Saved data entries
++++++++++++++++++++

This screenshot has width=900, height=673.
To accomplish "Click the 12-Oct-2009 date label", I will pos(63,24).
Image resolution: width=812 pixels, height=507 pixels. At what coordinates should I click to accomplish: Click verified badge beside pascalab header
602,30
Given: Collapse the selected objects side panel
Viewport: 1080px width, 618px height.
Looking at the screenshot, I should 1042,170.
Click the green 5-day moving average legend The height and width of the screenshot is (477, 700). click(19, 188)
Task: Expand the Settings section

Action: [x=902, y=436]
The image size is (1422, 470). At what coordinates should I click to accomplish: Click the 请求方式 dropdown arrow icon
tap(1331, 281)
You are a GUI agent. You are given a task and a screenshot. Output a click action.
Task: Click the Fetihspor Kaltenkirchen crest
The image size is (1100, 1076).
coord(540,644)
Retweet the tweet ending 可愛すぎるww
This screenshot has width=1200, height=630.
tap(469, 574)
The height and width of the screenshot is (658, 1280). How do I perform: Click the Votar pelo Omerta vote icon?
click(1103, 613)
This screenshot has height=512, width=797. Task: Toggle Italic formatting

++++++++++++++++++++

Each line from the top of the records above through the line containing "Given: Collapse the" needs to be transcribed exactly, and no line after it.

## Output of the task
This screenshot has width=900, height=673.
To accomplish "Click the 12-Oct-2009 date label", I will pos(63,24).
Image resolution: width=812 pixels, height=507 pixels. At what coordinates should I click to accomplish: Click verified badge beside pascalab header
602,30
Given: Collapse the selected objects side panel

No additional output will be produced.